Eine zusätzliche Milliarde für «Spezialeffekte»

Anfang April hat die Nationalratskommission vorgeschlagen, die 30 Milliarden für die Armee um eine weitere Milliarde für den Kauf von Munition zu erhöhen. Eine zusätzliche Milliarde für Schiesspulver: Spezialeffekte mit verheerenden Folgen. Die Kultur hingegen muss sich mit Kürzungen und Reduzierungen arrangieren, um auf der Bühne bleiben zu können. Eine zusätzliche Milliarde, um sich auf die Zerstörung vorzubereiten, anstatt sie in das zu investieren, was das soziale Gefüge stärkt und unserer Identität Gestalt und Stimme verleiht.

Eine Milliarde, die buchstäblich in Rauch (und Blut) aufgeht, während die Kultur Löhne, Familien, Strukturen, Dienstleistungen, Städte, Tourismus und Sozialabgaben fördert. Sie inspiriert zu neuen Ideen auch in den Bereichen Technologie und Forschung, bringt geistige Energie hervor, auch in Form von Gegensätzen, sammelt Geschichten aus der Vergangenheit und schafft Vorstellungen für die Zukunft. Durch das Erzählen fühlen wir uns im Alltag frei, lachen, weinen, heilen … Und diese Liste könnte beliebig verlängert werden. Die gesamten Kulturbereiche und die Kulturschaffenden bilden ein Universum, das in grosser sozialer Unsicherheit lebt, von dem aber alle in der einen oder anderen Form profitieren. Kultur ist ein Grundbedürfnis.

Die Zukunft verdoppeln

Mit einer Milliarde könnten wir die Unterstützung für Kultur, Kulturschaffende und kulturelle Einrichtungen verdoppeln. Wir könnten die Entstehung von Werken, Festivals, Konzerte, Ausbildung, die Präsenz in den Schulen, die Verbreitung der Kunst und den Austausch zwischen den Sprachregionen vermehrt fördern und unsere Bekanntheit im Ausland ausbauen. Wir könnten denjenigen, die heute in prekären Verhältnissen arbeiten, Mittel zur Verfügung stellen, soziale Stabilität und Kontinuität bieten und die Abwanderung von Talenten bremsen. Gleichzeitig könnten wir allen einen besseren Zugang zur Kultur ermöglichen, sodass sich alle, auch Zuschauende, an dieser Vitalität erfreuen. Ja, wir könnten verdoppeln, die Zukunft verdoppeln.

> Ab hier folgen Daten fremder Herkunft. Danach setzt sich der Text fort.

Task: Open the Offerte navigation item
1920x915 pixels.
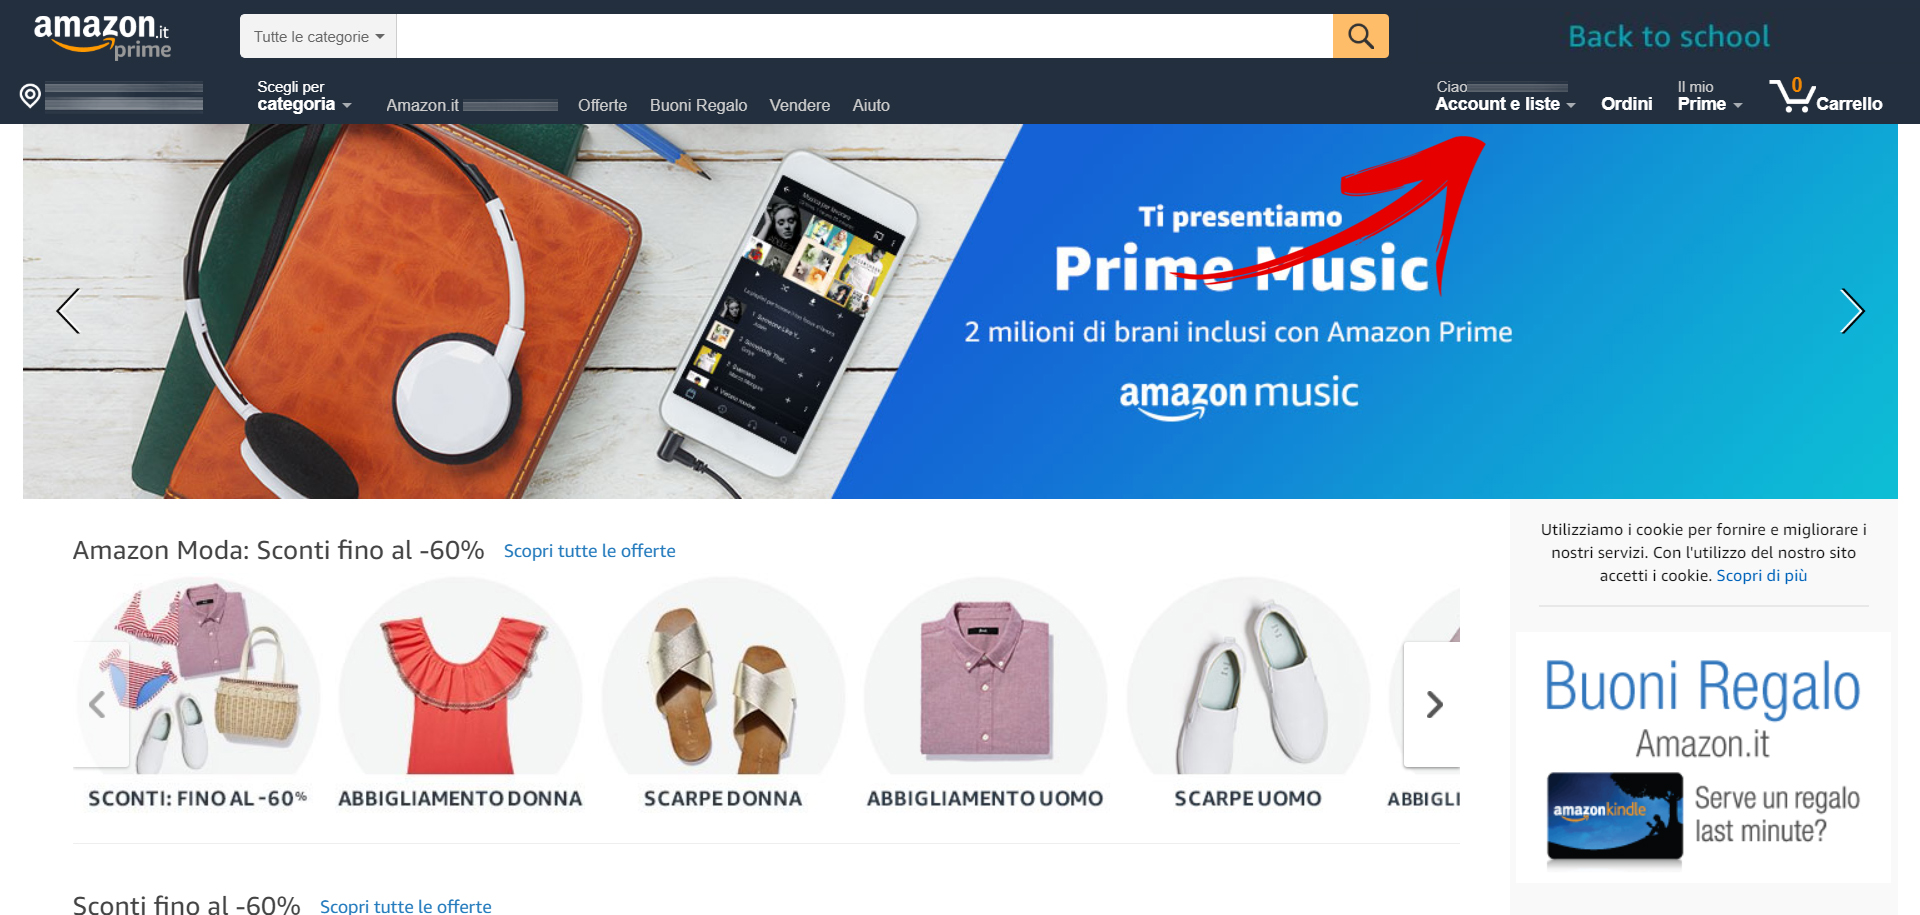Action: point(602,105)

Im Laufe meiner Erfahrungen habe ich in Solothurn ein Publikum kennengelernt, das die Kinosäle füllt, um Filme zu sehen, die die Schweiz von innen und ihre Beziehung nach aussen zeigen. Filme und die anschliessenden Diskussionen, die Sprachen, Wahrnehmungen und Generationen miteinander in Dialog bringen. Die Schweizer Filmkunst, heute lebendiger und facettenreicher denn je, ist ein starker Ausdruck unserer gemeinsamen Identität. Auf den Filmsets sehe ich (junge) qualifizierte Filmschaffende, die kontinuierlich arbeiten, ihre Erfahrungen und ihr Wissen einbringen und sich vernetzen möchten. Ich sehe Hotels, die dank der Filmproduktionen auch in der Zwischensaison gut ausgelastet sind, und begeisterte Menschen, die ihre Begabung als Statisten entdecken und sich einer Welt der Kreativität annähern. Das inspiriert.

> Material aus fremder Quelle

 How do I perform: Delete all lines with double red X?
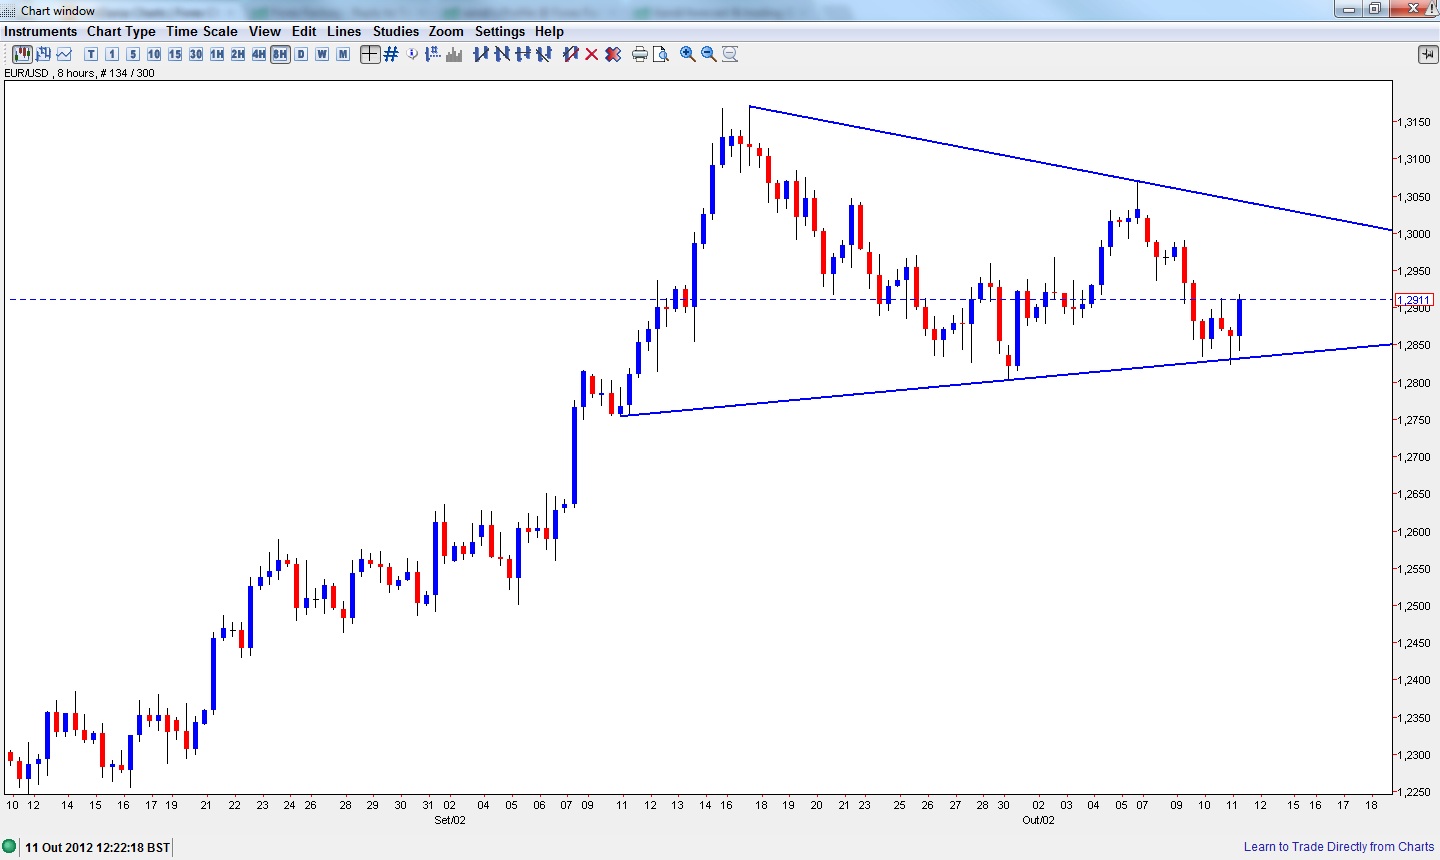tap(613, 54)
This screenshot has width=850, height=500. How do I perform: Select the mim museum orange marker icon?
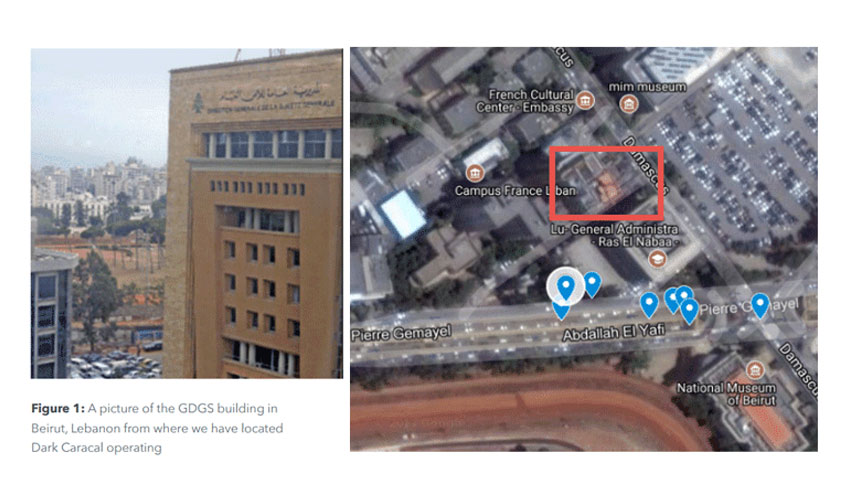629,104
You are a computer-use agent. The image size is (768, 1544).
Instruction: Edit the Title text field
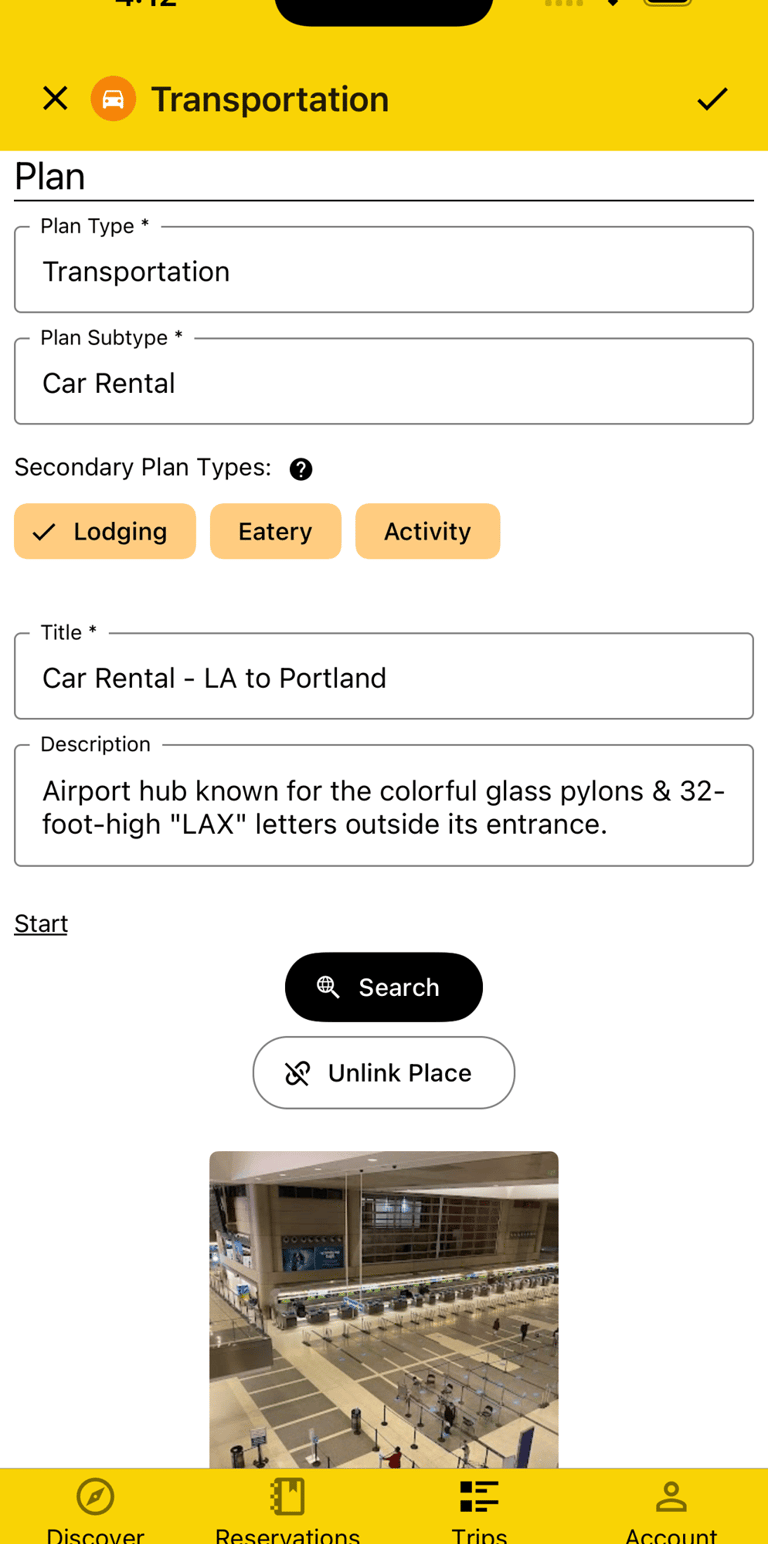point(384,678)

Und dann sind da noch die anderen Kulturbereiche. Die Literatur: Werke, die unsere Kultur geprägt haben, von Friedrich Dürrenmatt über Max Frisch bis zu Fleur Jaeggy, die in Zürich geboren wurde, in Mailand lebt und 2025 den Schweizer Grand Prix Literatur erhielt und die, besser als viele andere, die Mehrsprachigkeit und die kulturelle Stellung der Schweiz in der Welt ausdrückt. Da ist Noëmi Lerch, die vom Aargau ins Greinatal gezogen ist, um über das Leben in den Alpen zu schreiben. Der Faden reicht aber auch von den Erzählungen aus dem Maggiatal des beginnenden 20. Jahrhunderts von Plinio Martini bis zu Fabio Andina, einem der diesjährigen Schweizer Literaturpreisträger. Beide Autoren erinnern uns daran, wer wir waren und wer wir sind. Und da sind auch diejenigen, die die Werke übersetzen, veröffentlichen und zugänglich machen. Wie könnte das geschehen ohne die Unterstützung des Bundes, der Kantone und der Gemeinden?

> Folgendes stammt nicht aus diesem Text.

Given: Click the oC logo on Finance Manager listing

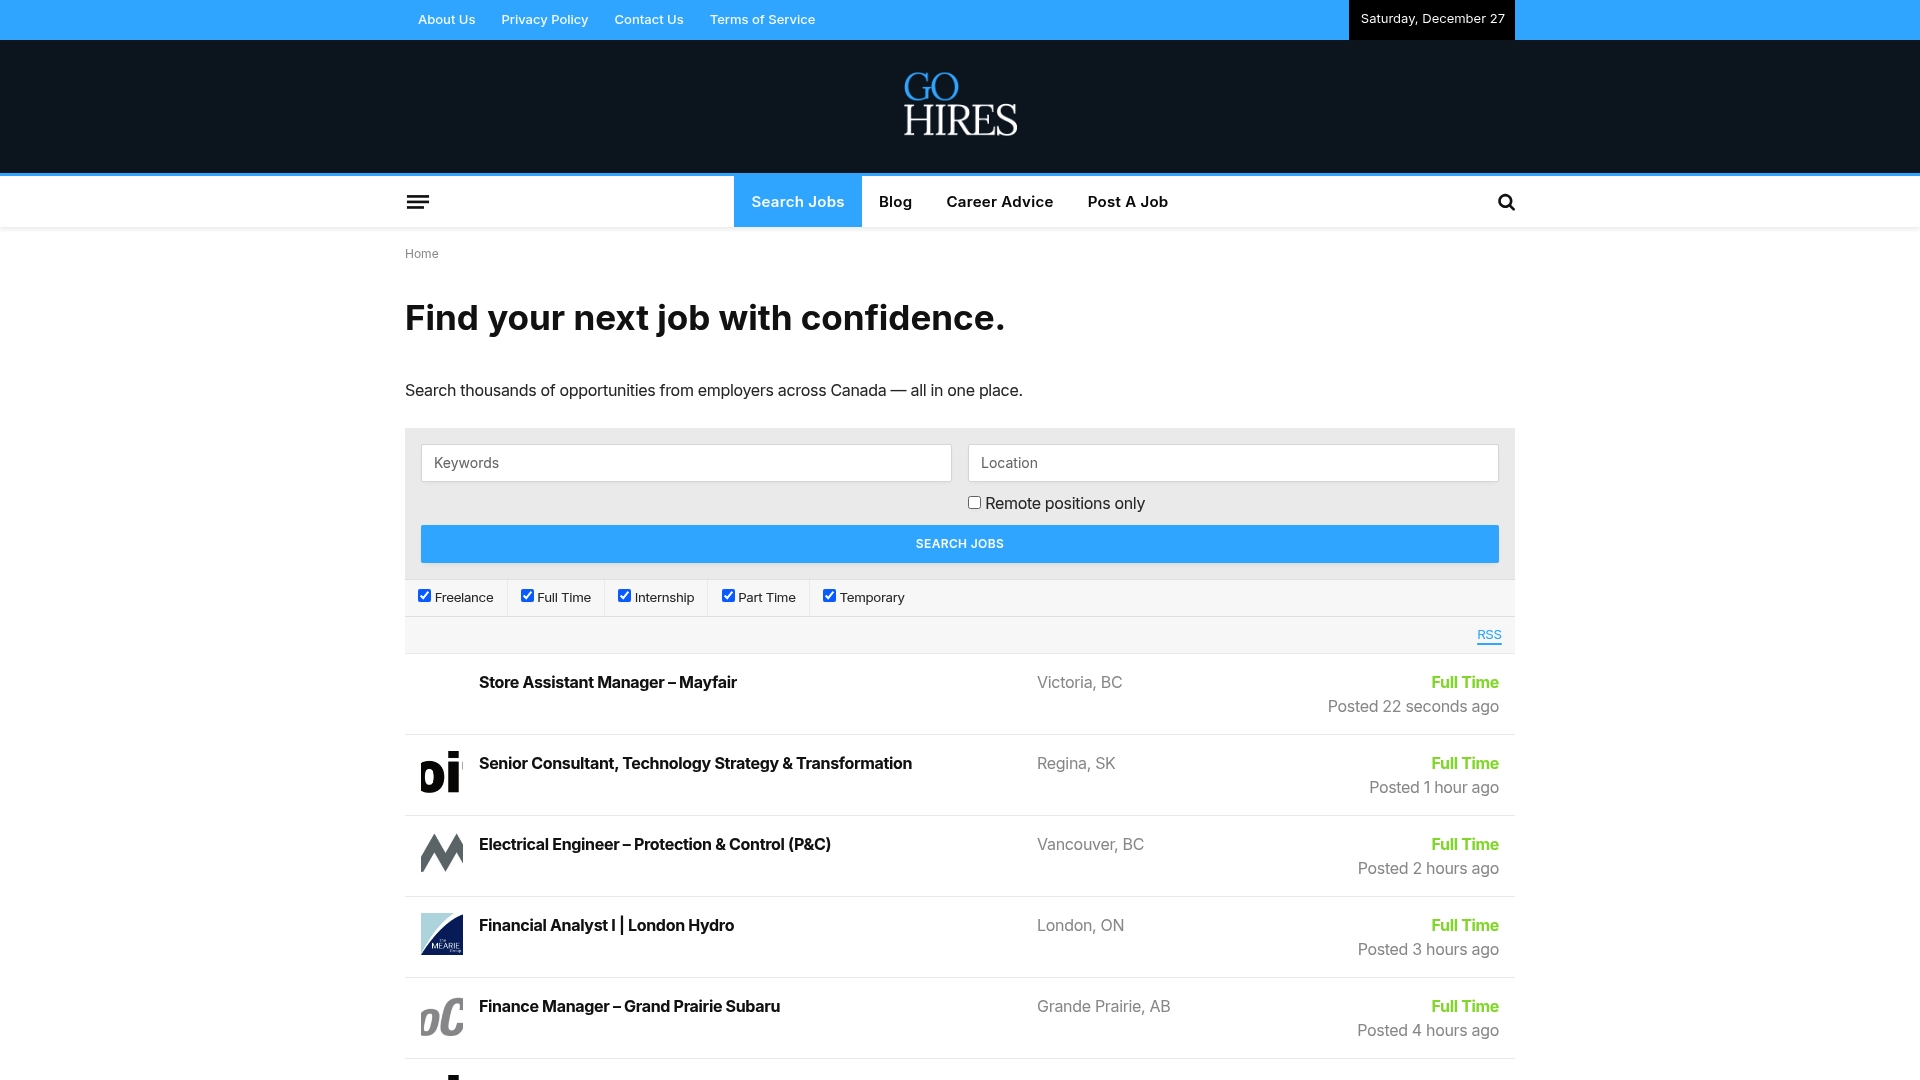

Die Musik: Da denke ich an die raffinierte Begegnung zwischen Rock und Jazz von Sophie Hunger, die in ausverkauften Konzerten in Berlin begeistert, und an den Hardrock von Gotthard, die von Lugano über den Gotthard in Kreise gelangten, in denen sie Unterstützung fanden und schliesslich in Japan auftraten. Und da sind die Nischenbands, die gar keine Nischenbands mehr sind: von Peter Kernel im Tessin bis Baby Volcano aus dem Jura, die mit mehr als 50 Konzerten pro Jahr durch Europa touren und zu den originellsten Stimmen der unabhängigen Szene zählen.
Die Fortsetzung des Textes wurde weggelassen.